MIAMI — Music video director Gil Green is in a dank, bombed-out warehouse, surrounded by what might seem like the predictable panorama of stock hip-hop imagery: especially fine women, a six-figure ride and a couple of iced-out rappers.

Yet Green — who has become one of the decade’s definitive directors of hip-hop and dancehall — delivers cinematic videos that manage to be real and socially responsible. More raw storytelling than hyperbole, Green’s visual interpretation of rapper Black Dada’s remix single “Imma Zoe” is a finely woven urban narrative of a Haitian boy’s journey to the United States. Like his other three-minute productions, Green hopes his refreshing narrative vision will give more texture to the way popular music is experienced.

“There’s a way to think and step out of the box and interpret the music in a positive way,” Green, 34, offers the next morning at a Fat Joe video shoot hours before he heads to Shanghai to work with rockers Linkin Park.

“I work hard to transcend the stereotypes.”

And not just in music videos. As dozens of crew members work to tame the typical madness of a video shoot, the easy-going Green sits on a nearby picnic bench discussing his first film effort — a coming-of-age story about four teenagers who grow up in Miami.

“I am a narrative-driven director,” Green says. “I feel like if I can capture people’s attention for three minutes, that’s great. If I can do it for 90 minutes, that’s even better,” he says, struggling to be heard over the buzz of cicadas delivering their own kind of soundtrack. “I really want to do a film that after people see it, and the credits are rolling, they are reflecting on their own life or the larger society.”

Over the last dozen years as hip-hop expanded its reign over popular culture, Green had built a respectable career working in the music industry bookends of New York and Los Angeles before his recent return to South Florida because of a family illness. He has worked in almost every genre from hip-hop and reggae to pop and rock; his videos rotate heavily on those arbiters of popular music, MTV and BET. Among the artists on his roster: Akon, DJ Khaled, John Legend, Sean Kingston, Natasha Bedingfield, Lil Wayne.

Green considers his videos — many produced on location in South Florida — to be artistic compositions of resonant images, metaphors and stylized moments. “Three-minute movies shot over two days,” he says.
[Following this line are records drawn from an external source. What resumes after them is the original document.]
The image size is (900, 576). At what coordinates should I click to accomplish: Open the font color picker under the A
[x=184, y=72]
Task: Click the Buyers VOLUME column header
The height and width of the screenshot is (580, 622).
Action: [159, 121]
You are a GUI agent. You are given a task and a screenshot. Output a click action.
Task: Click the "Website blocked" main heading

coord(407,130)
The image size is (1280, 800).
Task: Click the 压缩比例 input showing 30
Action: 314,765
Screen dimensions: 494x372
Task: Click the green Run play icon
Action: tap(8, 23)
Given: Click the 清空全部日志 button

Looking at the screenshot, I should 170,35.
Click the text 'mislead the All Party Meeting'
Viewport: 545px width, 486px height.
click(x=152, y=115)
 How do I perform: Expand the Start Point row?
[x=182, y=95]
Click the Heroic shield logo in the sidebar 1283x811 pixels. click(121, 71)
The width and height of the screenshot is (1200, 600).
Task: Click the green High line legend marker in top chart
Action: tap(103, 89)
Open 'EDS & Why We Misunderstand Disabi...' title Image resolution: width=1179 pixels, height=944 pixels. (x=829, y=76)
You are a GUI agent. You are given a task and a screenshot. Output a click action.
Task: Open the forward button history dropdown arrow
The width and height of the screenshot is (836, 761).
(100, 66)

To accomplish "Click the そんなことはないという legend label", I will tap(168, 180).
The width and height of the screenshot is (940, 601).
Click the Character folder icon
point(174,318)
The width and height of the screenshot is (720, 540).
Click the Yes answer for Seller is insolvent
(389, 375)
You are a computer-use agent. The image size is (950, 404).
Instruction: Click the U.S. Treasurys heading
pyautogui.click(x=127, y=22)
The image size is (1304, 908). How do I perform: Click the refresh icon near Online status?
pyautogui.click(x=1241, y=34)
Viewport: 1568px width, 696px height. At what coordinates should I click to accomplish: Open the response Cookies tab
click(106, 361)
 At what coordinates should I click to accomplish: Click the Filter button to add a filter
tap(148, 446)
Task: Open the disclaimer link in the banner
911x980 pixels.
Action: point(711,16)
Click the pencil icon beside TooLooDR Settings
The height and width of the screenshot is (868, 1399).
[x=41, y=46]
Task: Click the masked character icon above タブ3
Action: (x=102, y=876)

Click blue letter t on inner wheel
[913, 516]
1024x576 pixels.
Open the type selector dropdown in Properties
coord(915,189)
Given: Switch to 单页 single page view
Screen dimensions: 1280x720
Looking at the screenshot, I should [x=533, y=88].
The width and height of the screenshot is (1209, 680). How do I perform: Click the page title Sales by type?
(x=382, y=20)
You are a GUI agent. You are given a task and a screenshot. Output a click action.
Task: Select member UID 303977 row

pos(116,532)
He has directed more than 100 videos and has declined proposals for dozens more because of the slangin’-and-bangin’ lyrics that celebrate the music’s ugliest angles. He has won a handful of MTV and BET honors and is behind some of the popular And 1 commercials.

“Gil can create the craziest images that seem to come out of nowhere. He explains it, but you cannot see it until you see it through his eyes,” says Black Dada, a Haitian-born rapper now living in Fort Lauderdale.

In 2003, Green won Best Music Video from the Source Awards for Lil Jon’s “I Don’t Give A,” a chaotic club banger that showcases the power of Southern-flavored crunk. The next year, he was nominated for the MTV Music Video Award for Elephant Man’s” Pon Di River” and was named Top Music Video Director in the Source’s Power 30 Edition. He won the 2008 MTV Video Music Award for Best Hip Hop video for Lil Wayne’s “Lollipop.”

Just as Green began working toward writing and directing feature-length films, he returned to South Florida with his wife, a special-education teacher, so he could spend more time with his parents. The couple has a 5-month-old daughter.

“It’s good to put my footprint in all three cities,” Green says. “Now it feels good to be back home in Miami, which has become a great melting pot for music. I feel like I am coming full circle.”

The son of a freelance tour guide and a regional food-product manager, Green grew up as Miami was forging its hip-hop identity, its tapestry of bass, New York rap, dancehall and reggae. He was born before Luther Campbell and 2 Live Crew put Miami on the map and was just starting out when the second generation of Miami rappers — Trick Daddy, Trina, Pit Bull, Rick Ross, Flo Rida — went national.

Green was baptized in the music first as a breakdancer at Henry S. West Laboratory School in Coral Gables and a freestyle rapper at South Miami Middle School. By the time he was a student at Coral Gables, he was a house-party DJ, peddling mix tapes and spending free time hanging at reggae sound clashes in the warehouses of Perrine. Even then, he saw the world in visual terms and turned in video presentations as his book reports.

“I think he related to me because I was one of those wild and crazy teachers who taught outside of the box,” says Diane Machado, who taught Green philosophy in Gables High’s International Baccalaureate Program. “I would burst into the classroom and say ‘Showtime!’ and he would be the one to say, ‘Let’s roll!’ ”

Machado has exposed hundreds of students to the art of thinking big and absorbing more, but Green, she says, stood apart for qualities beyond his 6-foot-4 frame, his charm, his curious blend of good guy and b-boy ways.

“Gil was never hesitant about anything.” Machado says. “From the beginning, he was ready to take off. He just needed a launching pad. He had a decided rhythm about his writing, and he was creative. You knew he was meant to do something.”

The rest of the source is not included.